Они долго бродили по песчаному берегу, Аркадий хрустел суставами, чувствуя, как внутри поднимается первобытный, ничем не контролируемый страх, как пропитывает каждую его клетку, не давая думать ни о чем другом кроме предстоящего прыжка с высоты.
— Кстати, док, — внезапно Поплевко щелкнул пальцами, чуть не вызвав у Аркадия судорогу. Оказывается, они мчались в иномарке по Комсомольскому проспекту, и осенний ветер трепал седеющие изместьевские вихры. — Если ты думаешь, что как-то сможешь мне помочь избавиться от этой оболочки, то рекомендую отбросить нелепые надежды. Ты глубоко ошибаешься. Здесь я справлюсь один.

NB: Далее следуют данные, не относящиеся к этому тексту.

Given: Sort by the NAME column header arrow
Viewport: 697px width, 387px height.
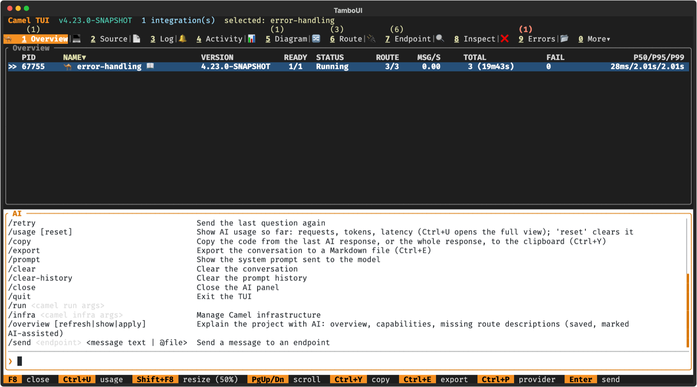Looking at the screenshot, I should 84,58.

— Не сомневаюсь, — мотнул по-лошадиному головой Аркадий, с трудом унимая дрожь во всем теле. — Для вас выход из бренного тела так же обыден, как для нас — раздеться перед сном.
— Ирония твоя тут абсолютно неуместна, а вот сравнение оболочки с одеждой мне нравится, — пробубнил Пришелец доверчиво, словно поделился секретом. — Хотя и отдает нафталином.
— Наверное, идеальный вариант, — усмехнулся доктор, пропустив его слова мимо ушей, — когда в каждом времени для вас, залетных, будет уготована своя оболочка в качестве одежды. Только, разумеется, не висеть в шкафу, а бегать, спать, есть, трахаться, отправлять естественные… нужды. До поры, до времени, пока из будущего не прилетит такой махонький сгусточек и не взвизгнет: «Освобождай, мать твою!».